Articles for category: BVerfG

Parlamentarisches Fragerecht und Staatswohl

Der immer wieder ausgetragene Streit zwischen dem Bundestag und der Bundesregierung über die Reichweite des parlamentarischen Frage- und Auskunftsrechts wurde um eine neue Episode ergänzt. Der Zweite Senat des Bundesverfassungsgerichts hat jüngst entschieden, dass die Bundesregierung einen Bundestagsabgeordneten zu Unrecht über die Anzahl der ins Ausland entsandten Bediensteten des Bundesamtes für Verfassungsschutz (BfV) nicht unterrichtet hat.

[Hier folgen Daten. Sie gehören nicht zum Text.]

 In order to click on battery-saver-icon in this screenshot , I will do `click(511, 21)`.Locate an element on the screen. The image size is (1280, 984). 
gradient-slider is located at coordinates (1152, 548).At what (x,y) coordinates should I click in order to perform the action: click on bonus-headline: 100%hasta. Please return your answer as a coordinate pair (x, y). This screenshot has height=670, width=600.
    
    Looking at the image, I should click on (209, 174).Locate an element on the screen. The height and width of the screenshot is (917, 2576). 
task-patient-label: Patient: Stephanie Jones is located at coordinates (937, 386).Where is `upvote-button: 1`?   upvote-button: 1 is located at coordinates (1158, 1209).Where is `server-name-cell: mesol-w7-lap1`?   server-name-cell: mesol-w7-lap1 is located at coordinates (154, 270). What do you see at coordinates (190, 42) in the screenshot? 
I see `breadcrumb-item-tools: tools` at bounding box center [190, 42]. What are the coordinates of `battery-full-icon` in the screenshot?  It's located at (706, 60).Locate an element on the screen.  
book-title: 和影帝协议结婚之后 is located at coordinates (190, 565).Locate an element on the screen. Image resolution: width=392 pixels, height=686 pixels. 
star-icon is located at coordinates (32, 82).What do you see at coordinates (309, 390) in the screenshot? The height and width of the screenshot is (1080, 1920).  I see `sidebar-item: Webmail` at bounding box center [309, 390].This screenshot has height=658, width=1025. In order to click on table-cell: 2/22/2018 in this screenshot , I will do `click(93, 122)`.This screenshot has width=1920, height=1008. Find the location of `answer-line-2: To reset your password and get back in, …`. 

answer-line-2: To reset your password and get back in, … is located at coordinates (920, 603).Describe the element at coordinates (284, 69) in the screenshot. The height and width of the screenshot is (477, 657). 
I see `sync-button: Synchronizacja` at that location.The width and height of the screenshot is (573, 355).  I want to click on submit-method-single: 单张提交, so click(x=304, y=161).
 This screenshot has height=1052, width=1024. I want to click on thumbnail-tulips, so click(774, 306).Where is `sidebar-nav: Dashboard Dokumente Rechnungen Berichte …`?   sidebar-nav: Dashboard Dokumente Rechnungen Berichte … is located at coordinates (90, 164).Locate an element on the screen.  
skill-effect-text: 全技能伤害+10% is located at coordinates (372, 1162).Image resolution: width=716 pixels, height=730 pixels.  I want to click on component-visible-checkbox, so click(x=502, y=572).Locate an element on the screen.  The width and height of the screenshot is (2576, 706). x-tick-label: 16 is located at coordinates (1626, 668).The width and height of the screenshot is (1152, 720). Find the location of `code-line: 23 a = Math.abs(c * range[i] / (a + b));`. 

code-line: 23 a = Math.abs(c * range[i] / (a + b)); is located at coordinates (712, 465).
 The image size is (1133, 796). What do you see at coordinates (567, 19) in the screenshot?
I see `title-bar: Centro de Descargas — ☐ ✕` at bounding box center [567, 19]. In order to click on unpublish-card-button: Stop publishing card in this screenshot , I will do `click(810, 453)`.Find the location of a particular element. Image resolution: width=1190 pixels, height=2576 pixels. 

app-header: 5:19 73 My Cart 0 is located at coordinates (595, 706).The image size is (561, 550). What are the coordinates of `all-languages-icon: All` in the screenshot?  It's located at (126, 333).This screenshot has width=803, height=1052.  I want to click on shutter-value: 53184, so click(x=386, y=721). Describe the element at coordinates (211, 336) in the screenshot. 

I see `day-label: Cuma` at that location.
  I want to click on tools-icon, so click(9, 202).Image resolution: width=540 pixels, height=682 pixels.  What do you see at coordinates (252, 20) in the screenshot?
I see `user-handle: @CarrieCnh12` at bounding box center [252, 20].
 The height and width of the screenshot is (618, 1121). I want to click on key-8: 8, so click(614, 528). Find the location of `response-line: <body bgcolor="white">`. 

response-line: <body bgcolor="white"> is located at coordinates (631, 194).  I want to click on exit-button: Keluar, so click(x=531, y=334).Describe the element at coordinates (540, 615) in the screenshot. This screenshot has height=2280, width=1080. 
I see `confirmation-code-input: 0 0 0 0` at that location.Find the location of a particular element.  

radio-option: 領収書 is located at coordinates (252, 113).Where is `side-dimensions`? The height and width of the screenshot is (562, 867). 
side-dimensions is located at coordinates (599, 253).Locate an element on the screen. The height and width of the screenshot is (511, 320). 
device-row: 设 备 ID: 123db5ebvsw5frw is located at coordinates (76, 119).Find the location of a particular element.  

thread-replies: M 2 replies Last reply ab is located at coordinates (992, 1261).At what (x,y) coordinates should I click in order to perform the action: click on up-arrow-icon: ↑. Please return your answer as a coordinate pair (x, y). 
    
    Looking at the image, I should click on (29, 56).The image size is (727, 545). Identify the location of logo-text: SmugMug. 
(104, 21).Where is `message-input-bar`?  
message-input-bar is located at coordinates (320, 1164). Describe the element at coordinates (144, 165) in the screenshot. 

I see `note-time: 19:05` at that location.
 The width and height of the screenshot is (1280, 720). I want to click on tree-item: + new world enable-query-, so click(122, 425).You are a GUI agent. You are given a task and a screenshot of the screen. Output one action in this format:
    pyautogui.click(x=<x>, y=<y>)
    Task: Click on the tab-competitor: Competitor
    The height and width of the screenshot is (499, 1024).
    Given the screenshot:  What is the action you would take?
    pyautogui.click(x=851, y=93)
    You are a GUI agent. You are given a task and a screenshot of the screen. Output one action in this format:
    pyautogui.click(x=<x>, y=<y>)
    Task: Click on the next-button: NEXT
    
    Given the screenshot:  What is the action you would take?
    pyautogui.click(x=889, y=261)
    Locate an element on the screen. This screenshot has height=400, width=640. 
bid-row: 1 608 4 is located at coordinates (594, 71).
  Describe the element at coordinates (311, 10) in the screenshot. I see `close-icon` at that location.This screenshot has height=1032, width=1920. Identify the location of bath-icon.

Das Urteil des Bundesverfassungsgerichts ordnet sich in eine stetig länger werdende Reihe von Entscheidungen ein, in der es im Kern um die Frage geht, ob und inwieweit sich der Bundestag, seine Untergliederungen oder seine Mitglieder durch verfassungsrechtlich radizierte Auskunftsansprüche über die Aktivitäten der Nachrichtendienste informieren dürfen. Die juristischen Auseinandersetzungen betreffen häufig die Auslegung höchst abstrakter Rechtsbegriffe, wie des „Staatswohls“, und die Abwägung zwischen verfassungsrechtlich prinzipiell gleichgewichtigen Belangen.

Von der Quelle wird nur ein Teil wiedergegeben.